Das Helle und das Dunkle der Paulskirche

Das Helle und das Dunkle der Paulskirche

Veranstalter
Geschichte und Zukunft e.V.; in Kooperation mit Goethe-Universität Frankfurt, Konrad Adenauer Stiftung
Veranstaltungsort
1. Tag: SH 5.101, Seminarhaus, Norbert-Wollheim-Platz 1, 60323 Frankfurt am Main, 2. Tag: Clifford Chance LL.P. Mainzer Landstraße 46, 60325 Frankfurt am Main
Ort
Franfurt am Main
Land
Deutschland
Vom - Bis
24.10.2019 - 25.10.2019
Deadline
20.10.2019
Von
Prof. Dr. Anja Lobenstein-Reichmann, Dr. Michael Fahlbusch

Die Frankfurter Paulskirche gilt als architektonisches Symbol nicht der ersten demokratischen Versuche auf deutschem Boden, aber doch der bis dahin wichtigsten. Diese Versuche führten zwar nicht direkt zur gewünschten Demokratisierung, dienten mit einer parlamentarischen Arbeit aber doch zur Einübung und Prägung politischer Rede und Gepflogenheiten. Die mit der Märzrevolution 1848 vorübergehend einsetzende Pressefreiheit löste eine mediale Blütezeit politischer Textsorten, und damit letztlich die Politisierung breiter Bevölkerungsschichten aus.

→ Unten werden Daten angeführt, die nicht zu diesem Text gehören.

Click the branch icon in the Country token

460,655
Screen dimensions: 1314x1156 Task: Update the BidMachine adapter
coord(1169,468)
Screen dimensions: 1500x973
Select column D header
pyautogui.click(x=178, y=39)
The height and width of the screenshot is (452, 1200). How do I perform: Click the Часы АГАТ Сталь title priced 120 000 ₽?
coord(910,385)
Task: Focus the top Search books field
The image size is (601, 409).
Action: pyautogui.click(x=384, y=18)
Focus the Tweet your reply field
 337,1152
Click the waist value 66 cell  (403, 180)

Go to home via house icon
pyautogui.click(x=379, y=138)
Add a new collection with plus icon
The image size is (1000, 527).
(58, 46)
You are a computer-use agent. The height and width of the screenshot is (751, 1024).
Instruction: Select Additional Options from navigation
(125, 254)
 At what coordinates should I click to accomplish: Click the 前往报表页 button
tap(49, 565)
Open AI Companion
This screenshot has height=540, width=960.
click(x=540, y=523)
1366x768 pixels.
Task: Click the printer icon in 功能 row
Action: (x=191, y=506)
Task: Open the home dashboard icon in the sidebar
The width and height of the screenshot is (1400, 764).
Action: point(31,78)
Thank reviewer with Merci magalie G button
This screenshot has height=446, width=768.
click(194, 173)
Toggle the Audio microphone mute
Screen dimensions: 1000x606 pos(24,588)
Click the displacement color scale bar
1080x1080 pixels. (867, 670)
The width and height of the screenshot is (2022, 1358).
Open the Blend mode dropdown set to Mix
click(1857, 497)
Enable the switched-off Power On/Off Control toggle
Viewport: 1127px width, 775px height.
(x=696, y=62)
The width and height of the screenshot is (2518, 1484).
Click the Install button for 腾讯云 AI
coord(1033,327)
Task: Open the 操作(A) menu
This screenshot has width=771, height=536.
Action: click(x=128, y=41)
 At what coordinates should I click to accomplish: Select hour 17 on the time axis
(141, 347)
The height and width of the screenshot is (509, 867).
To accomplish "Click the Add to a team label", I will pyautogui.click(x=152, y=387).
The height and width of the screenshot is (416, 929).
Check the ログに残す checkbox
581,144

Die Paulskirche gilt als Beginn der ständigen Institutionalisierung politischer Öffentlichkeit, in deren Folge sich nicht nur die Parteien konstituierten, sondern auch deren Ideologien und damit auch deren gruppengebundene Ideologiewortschätze. Zur „Sprache der Parteilichkeit“ (Holly 1991) gehören die heute noch in der Diskussion stehenden Ideologeme sozial, national, liberal, freiheitlich, Volk.

In den Kanon der parlamentarisch-demokratischen Diskurspraxis flossen aber auch jene Schreibweisen der politischen Intoleranz, der Menschenverachtung und nicht zuletzt des Antisemitismus ein, die spätestens seit 1871 von den Völkischen wie später von den Nationalsozialisten radikalisiert wurden.
Ziel dieser Tagung ist es, die dunklen und die hellen Traditionen der Paulskirche herauszuarbeiten, das heißt die Schreibweisen, die in ihrem Parlament konditioniert um dann Vorbild gebend für das demokratische wie für das völkische Denken zu werden, als Matrix der gegenwärtigen Debatten zu diskutieren. Innerhalb der Selbstfindung der sich gegenüber anderen europäischen Staaten ausprägenden deutschen Gesellschaft spielte die semantische Konkurrenz um Begriffe wie ‚Volk‘, ‚Nation‘ und ‚deutsch‘ eine bedeutende und noch wenig untersuchte Rolle. Dasselbe gilt für die parteiübergreifenden Inklusions- und Exklusionspraktiken von „Germanophilie“ und des Antisemitismus bzw. Fremdenfeindlichkeit. Deutschland und Europa im Jahr 2018 zeigen, dass solche Fragen nicht national begrenzt zu lösen sind, sondern geradezu nach europäischen oder globalen Antworten verlangen. Alle anvisierten Panels zu „Sprechweisen der Politik seit der Paulskirche“, „Demokratisierungsdiskurse und ihre völkischen Gegendiskurse seit der Paulskirche“, „völkische und demokratische Politisierung und ihre Öffentlichkeit(en)“, „Semiotisierungen des Politischen in Architektur und Denkmal am Beispiel der Paulskirche“ sind darauf ausgerichtet, im europäischen Vergleich betrachtet zu werden.

Programm

Vorläufiges Programm 24./25.Oktober 2019

24. Oktober 2019 (SH 5.101, Seminarhaus, Norbert-Wollheim-Platz 1, 60323 Frankfurt am Main)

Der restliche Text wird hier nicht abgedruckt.